Areas of focus
MicroBioSensor is addressing a number of unmet market needs for faster infection diagnosis with a range of disposable, point-of-care IVD products.
The following are our key areas of focus.
Around 10% of the world’s population has some form of chronic kidney disease, with approximately three million patients requiring either haemodialysis (HD) or peritoneal dialysis (PD).
One of the most frequent complications undermining the success of PD is peritonitis, which is the inflammation of the peritoneum or peritoneal membrane. Contamination during a peritoneal dialysis session is a typical cause. Prevention of peritonitis and prompt and appropriate management is essential for the long-term success of peritoneal dialysis in all patients. One in 20 peritonitis episodes results in the death of the patient.
Samples are sent to central hospital microbiology laboratories for testing, to confirm infection and determine its susceptibility to different antibiotics. It typically takes >2 days to confirm bacterial infection, and always takes >2 days to obtain antibiotic susceptibility information.
“The diagnostic results usually arrive 48h too late to have a meaningful impact on patient treatment…” Anand Vardhan, Consultant Nephrologist, MRI.
MicroBioSensor is developing products to address the following unmet needs in peritonitis diagnosis and treatment:
- A simple test for use in-clinic confirming peritonitis and indicating whether it is a gram-positive or gram-negative infection.
- An early warning system that unambiguously screens for peritonitis for use by patients in their own homes.
- An in-clinic test that rapidly (<5hr) provides antibiotic sensitivity information for the infection for all front-line antibiotics.
MicroBioSensor’s first two PD products are due to be trialed in in 11 leading nephrology clinics in the UK during Q1-Q2 2020. This study is being led by Professor Martin Wilkie (Sheffield Teaching Hospitals NHS Foundation Trust).
Advanced Liver Disease
The global prevalence of liver cirrhosis is estimated at 4.5% to 9.5%, or 50 million adults. 600,000 people in the UK have some form of serious liver disease, and it is the third leading cause of premature mortality. More than £2 billion is spent annually treating liver disease in England alone.
Approximately 50% of patients diagnosed with cirrhosis will go on to develop ascites, with 25% of those developing Spontaneous Bacterial Peritonitis (SBP), a serious complication and cause of death for cirrhosis patients.

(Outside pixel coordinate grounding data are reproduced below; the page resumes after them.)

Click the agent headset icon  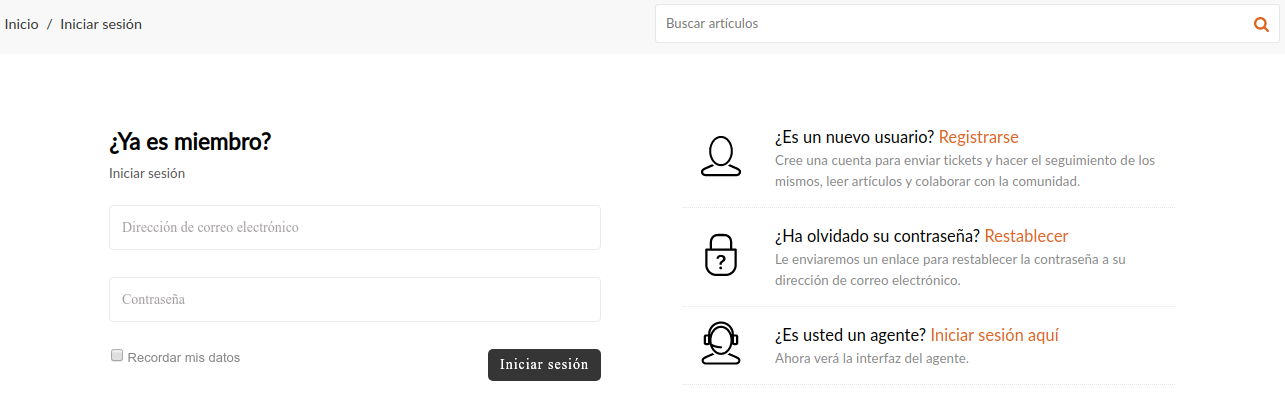pos(720,343)
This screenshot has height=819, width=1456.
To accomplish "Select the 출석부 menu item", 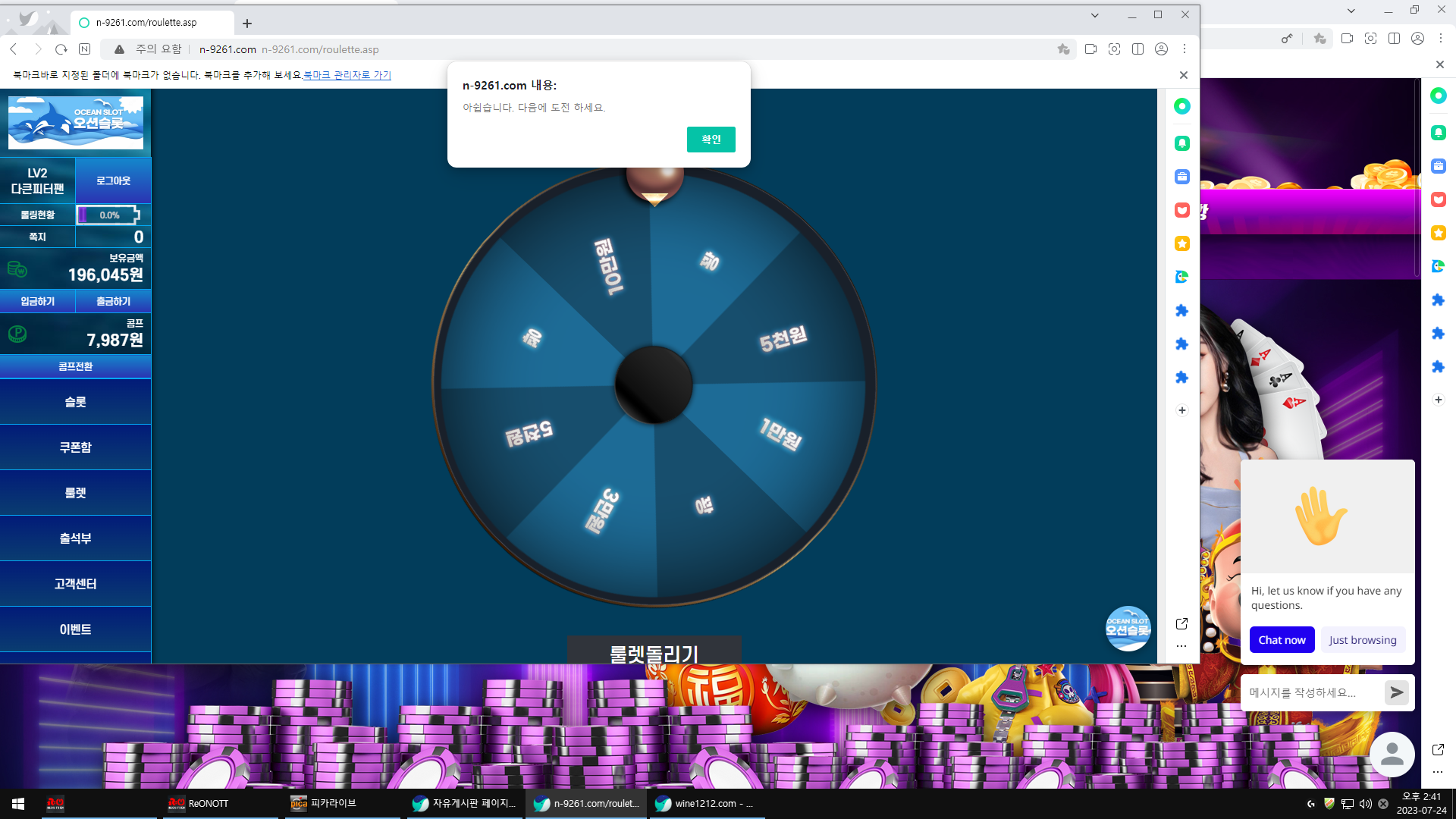I will pyautogui.click(x=75, y=538).
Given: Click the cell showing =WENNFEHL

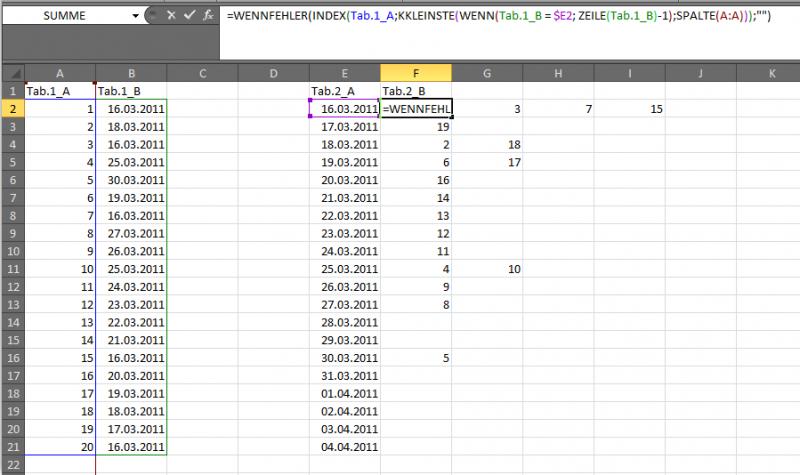Looking at the screenshot, I should click(416, 108).
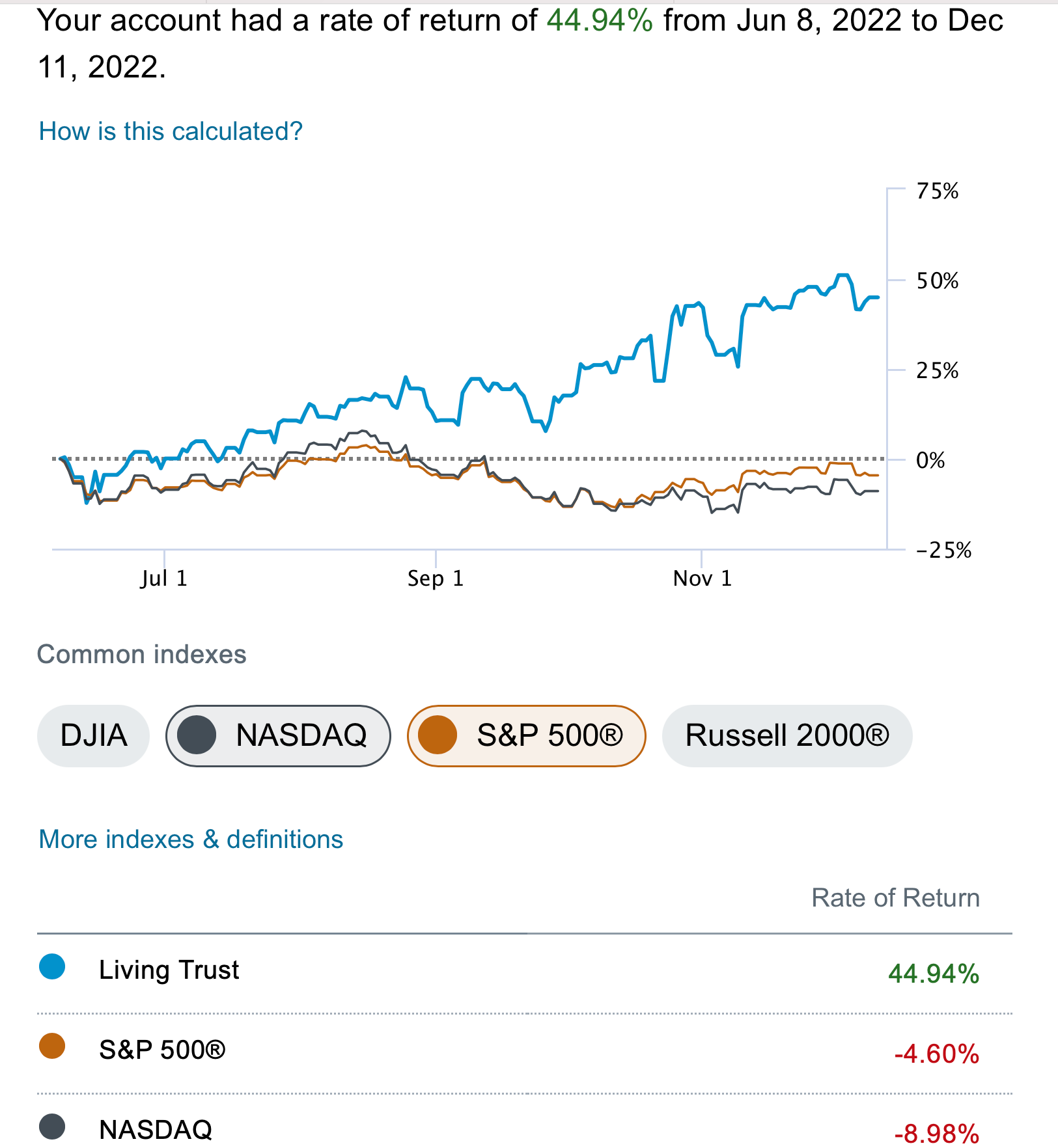Open "How is this calculated?" link
The image size is (1058, 1148).
(171, 131)
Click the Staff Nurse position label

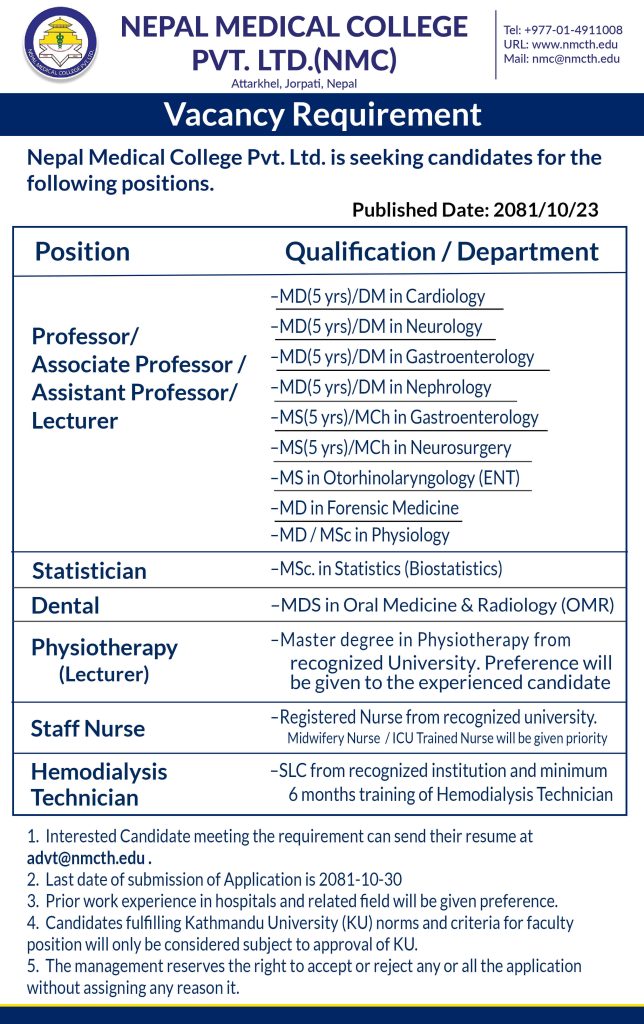pyautogui.click(x=88, y=729)
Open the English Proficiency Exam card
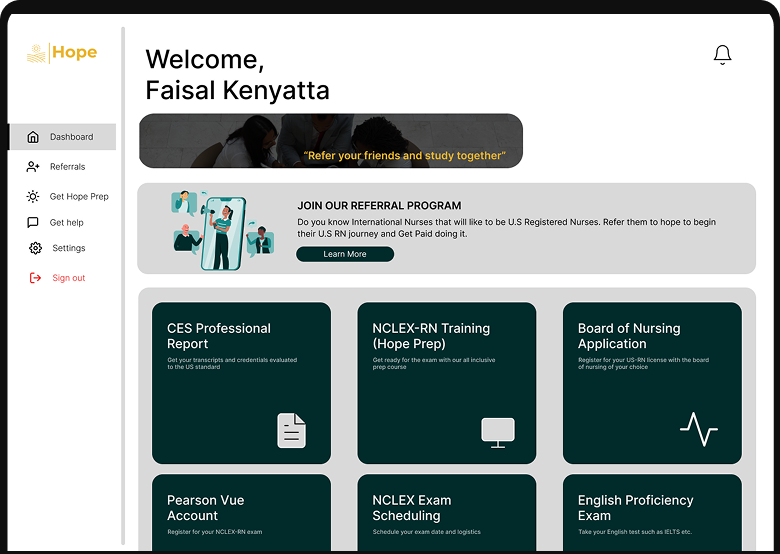The image size is (780, 554). point(652,511)
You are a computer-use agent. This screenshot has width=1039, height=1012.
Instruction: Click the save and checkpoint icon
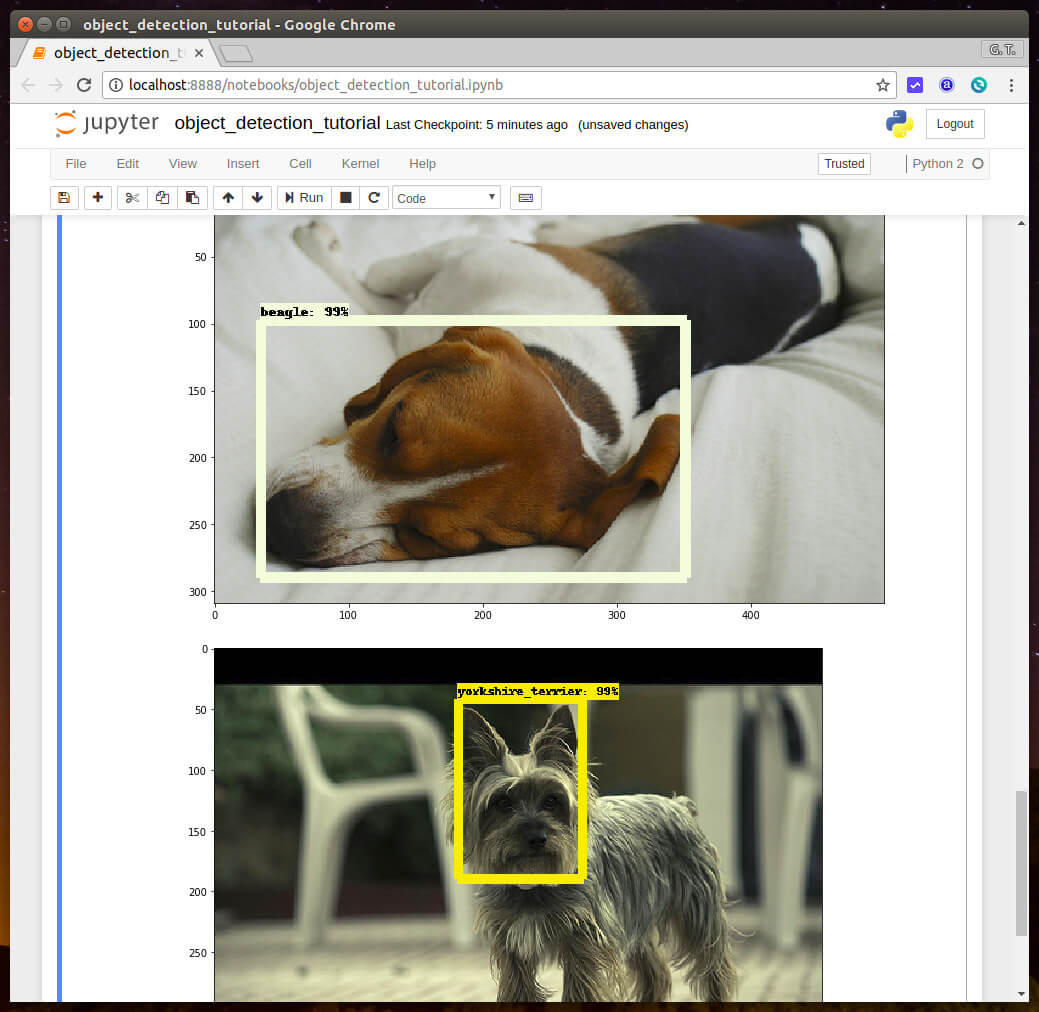[x=65, y=198]

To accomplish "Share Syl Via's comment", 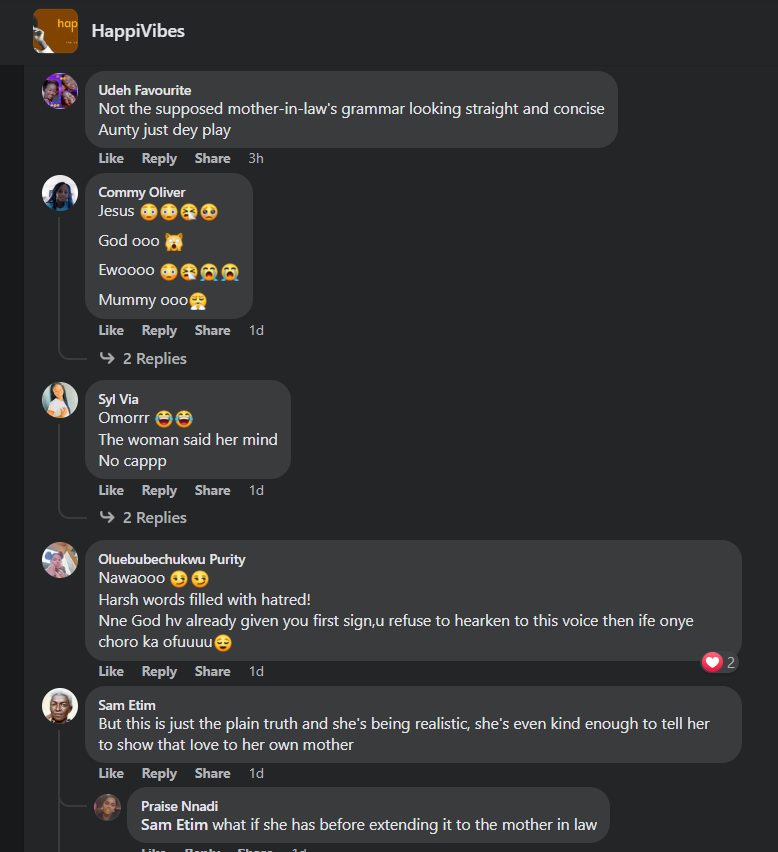I will pos(212,490).
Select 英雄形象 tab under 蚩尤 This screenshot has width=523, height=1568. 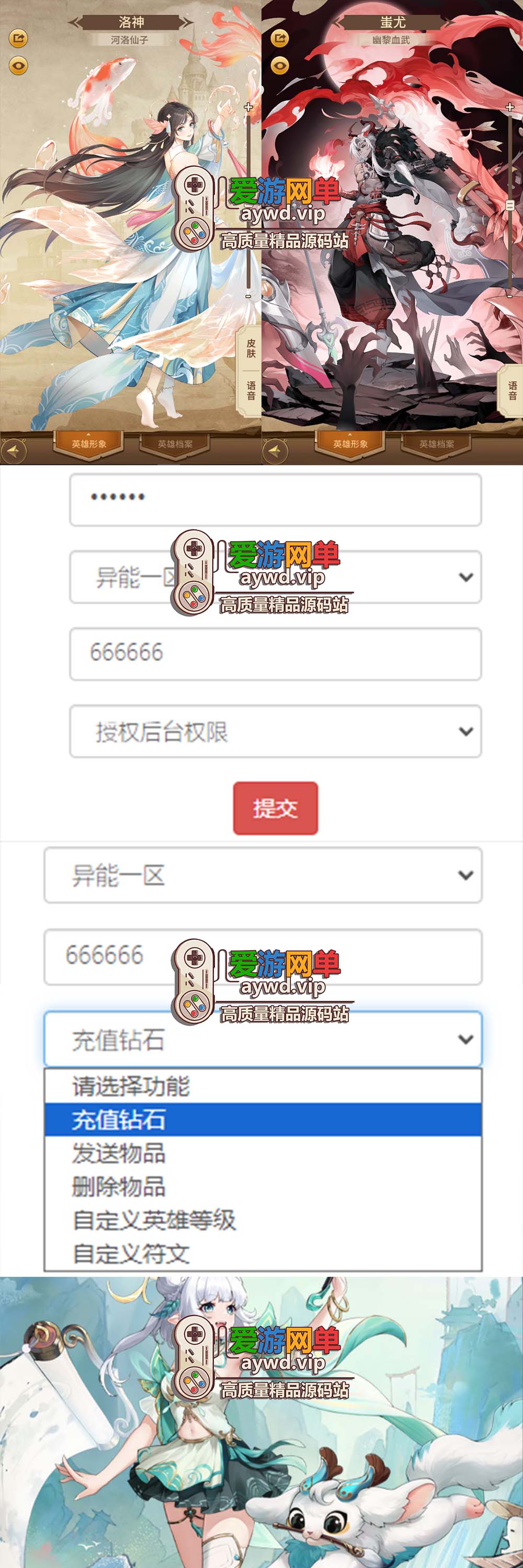pos(350,444)
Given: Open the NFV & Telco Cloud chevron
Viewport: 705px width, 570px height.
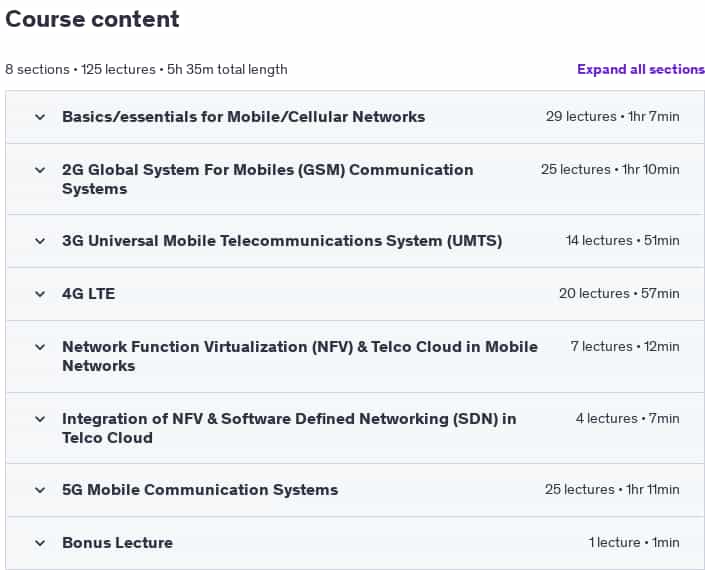Looking at the screenshot, I should point(40,347).
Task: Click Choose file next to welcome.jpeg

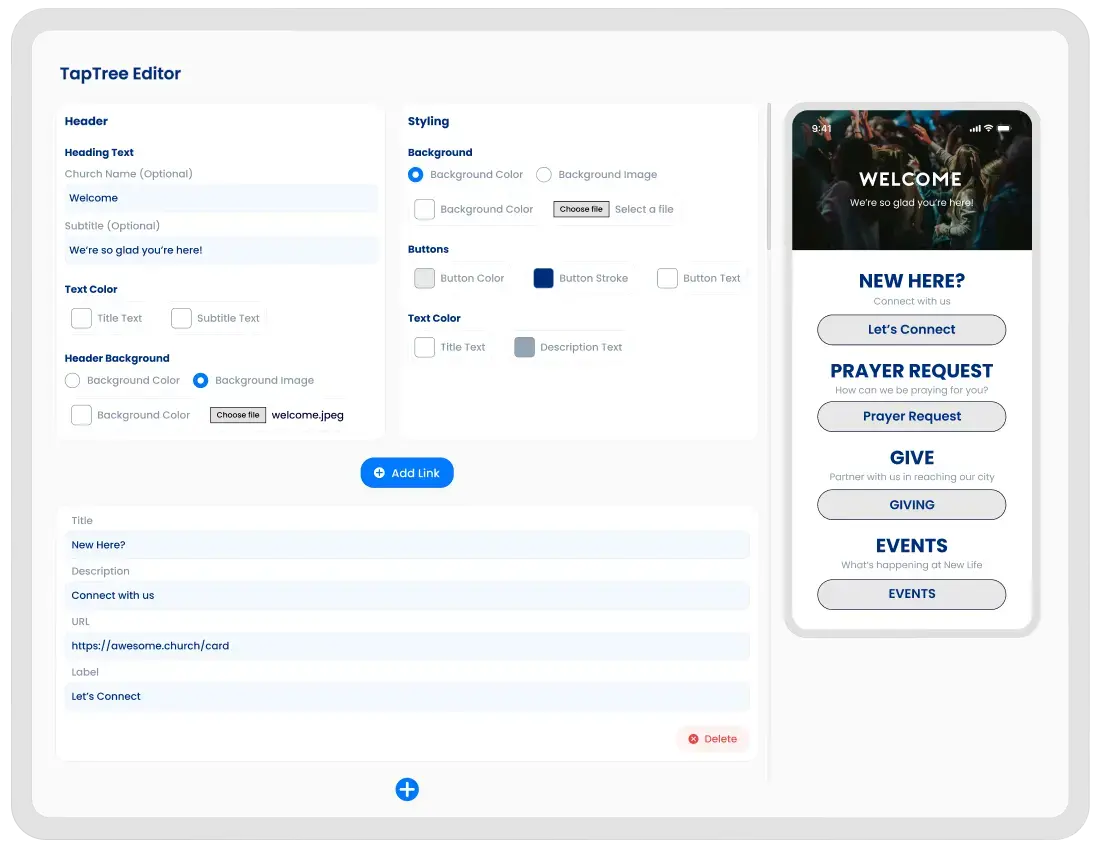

For diagnosis, ascitic fluid is sent to the central hospital microbiology laboratory to confirm infection and to assess the susceptibility of the infection to different antibiotics. This typically takes >4 days to be completed.
MicroBioSensor is developing an in-clinic test that rapidly (<5 hours) confirms SBP and provides antibiotic sensitivity information for the infection for all front-line antibiotics.
Urinary Tract Infections
Urinary tract infections (UTIs) are the most common outpatient infection. The prevalence of UTIs increases after age 65, and is especially high in people with neurological diseases, such as Alzheimer’s and Parkinson’s. In the UK 1%-3% of all GP consultations are UTI-related, representing over 5.5 million GP visits every year.
The number of UTIs resistant to common antibiotics are increasing, with more than 34% of infections now not responding to some antibiotics. Over-use of partially ineffective antibiotics increases the development of antibiotic resistance. It typically takes at least five days for antibiotic susceptibility information to be available and passed back to the GP.
MicroBioSensor is developing a simple, inexpensive, point-of-care test suitable for use by untrained workers in care homes, pharmacies, or GP practices that rapidly (<5 hours) provides antibiotic sensitivity information for the infection for key front-line antibiotics.